··· Material supplied
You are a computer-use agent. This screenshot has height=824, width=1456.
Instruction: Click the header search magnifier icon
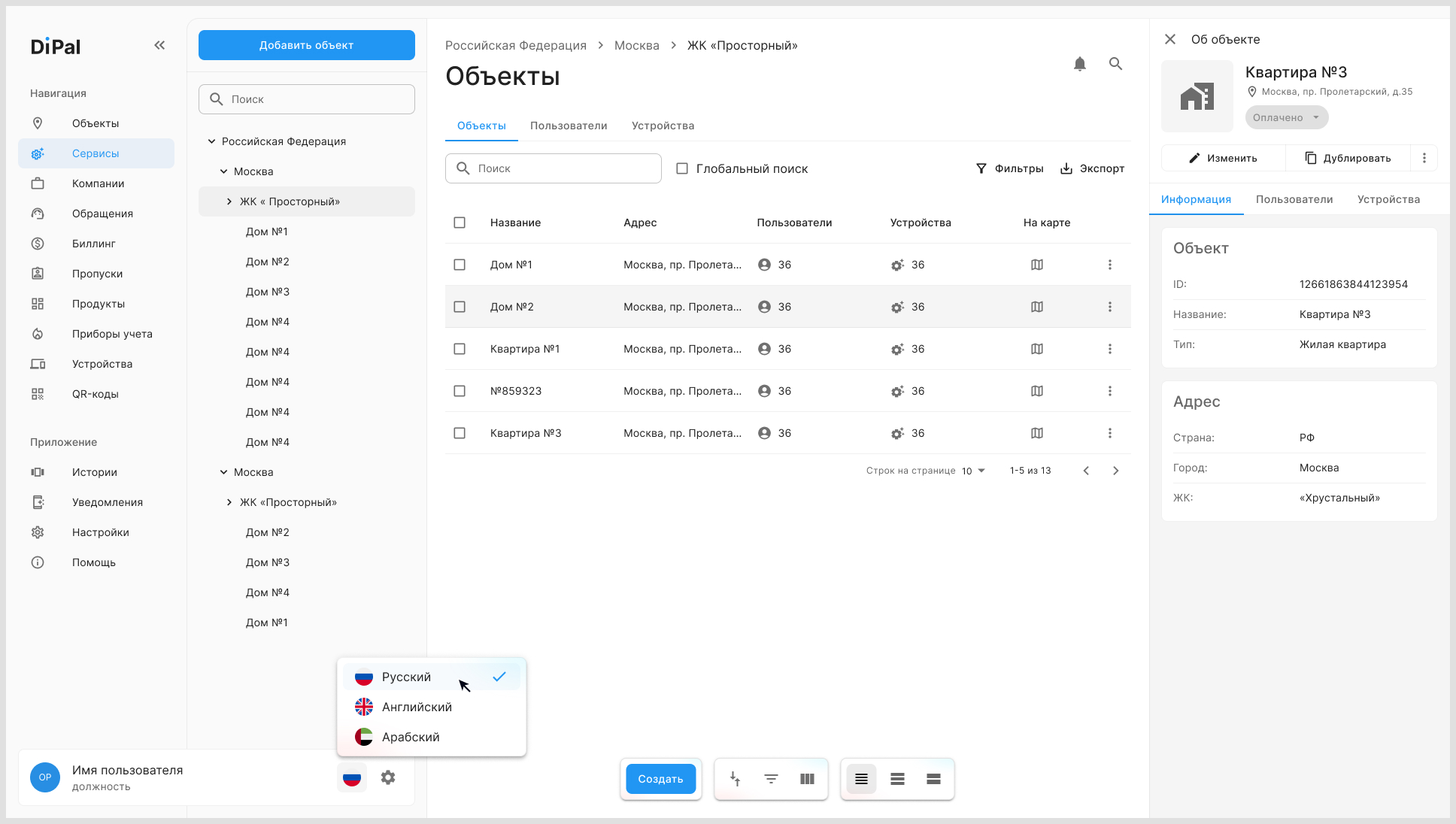click(1116, 64)
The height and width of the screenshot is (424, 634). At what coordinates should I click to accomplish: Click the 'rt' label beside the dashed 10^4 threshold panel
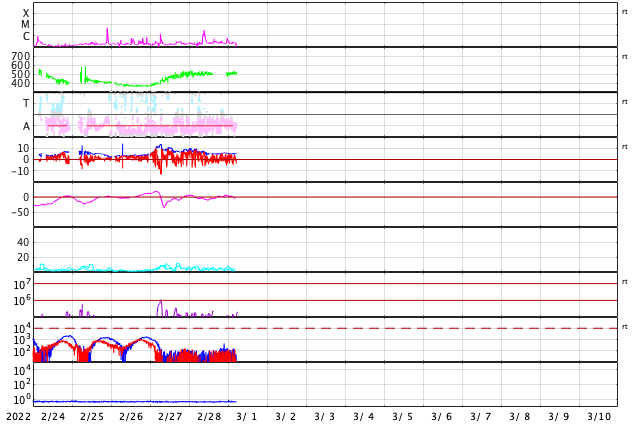click(x=625, y=326)
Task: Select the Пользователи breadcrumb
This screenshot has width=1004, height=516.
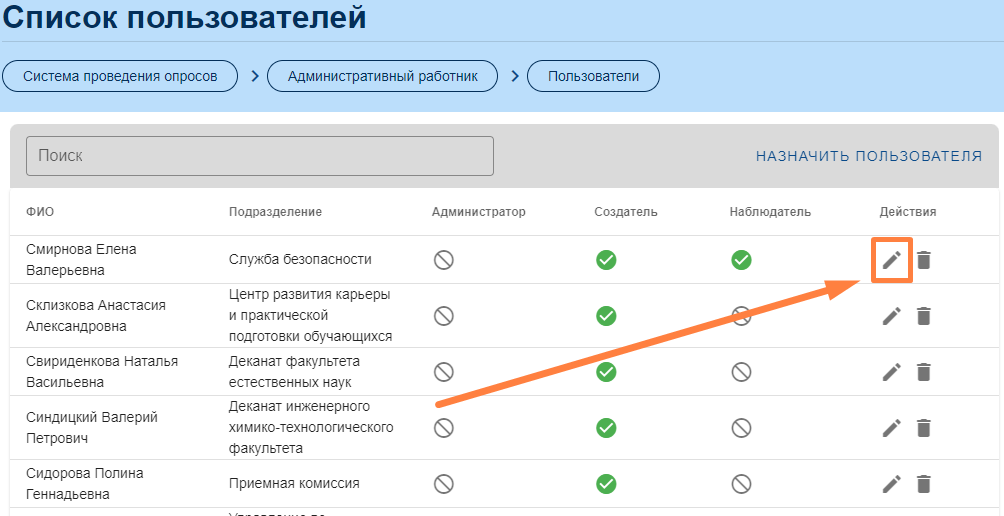Action: (593, 76)
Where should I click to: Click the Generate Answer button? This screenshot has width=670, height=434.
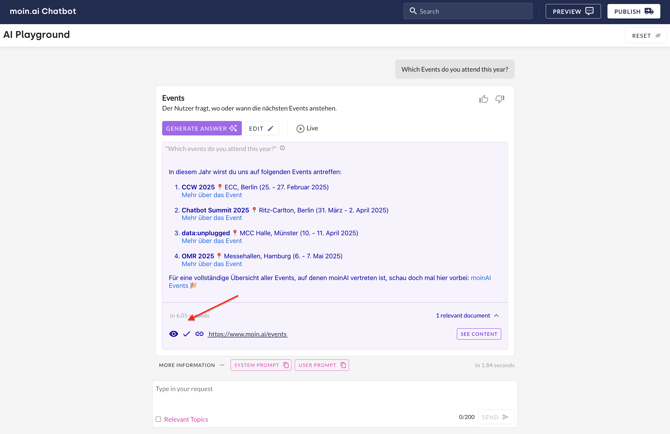pos(201,128)
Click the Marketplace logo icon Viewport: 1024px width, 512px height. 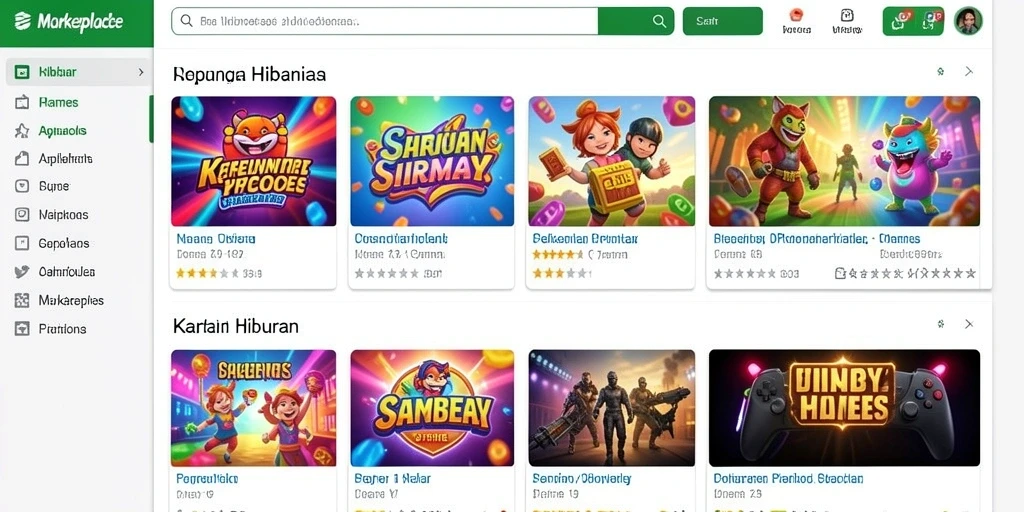(23, 21)
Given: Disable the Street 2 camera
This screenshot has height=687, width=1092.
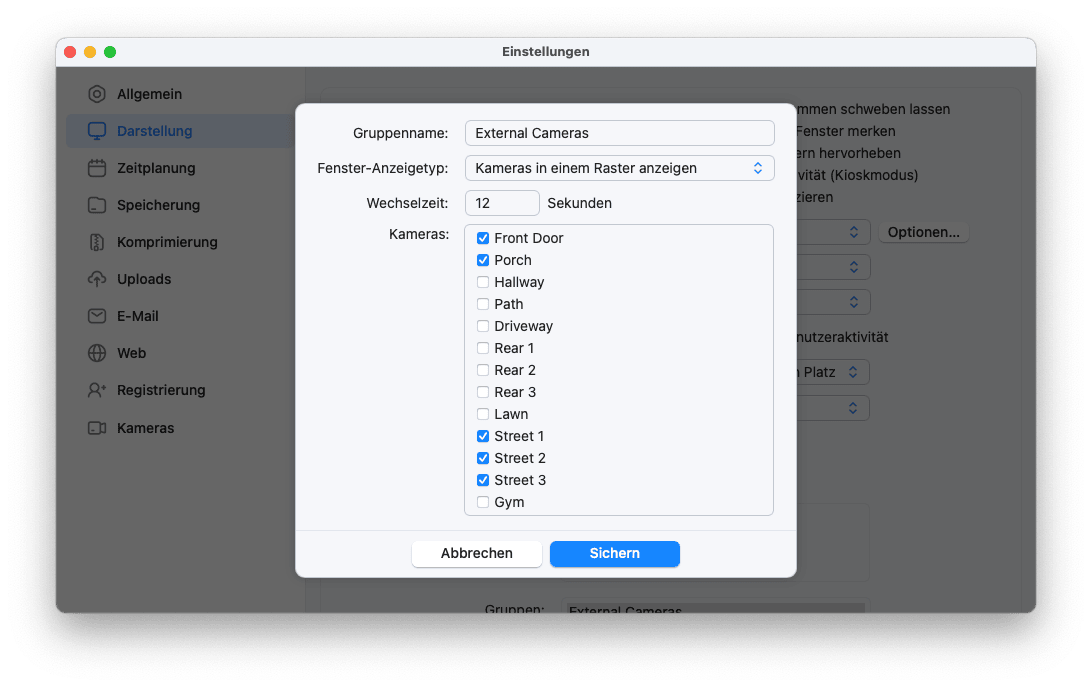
······
What you have to do -
Only lines belong in the copy: transcribe those from the start of the data through the line that contains "Task: Select the Пользователи breadcrumb", and skip the pictures.

Written solution -
You are a computer-use agent. This screenshot has height=824, width=1456.
Instruction: Click the header search magnifier icon
click(1116, 64)
The height and width of the screenshot is (424, 634). At what coordinates should I click to accomplish: Click the 'rt' label beside the dashed 10^4 threshold panel
click(x=625, y=326)
Task: Select the Пользователи breadcrumb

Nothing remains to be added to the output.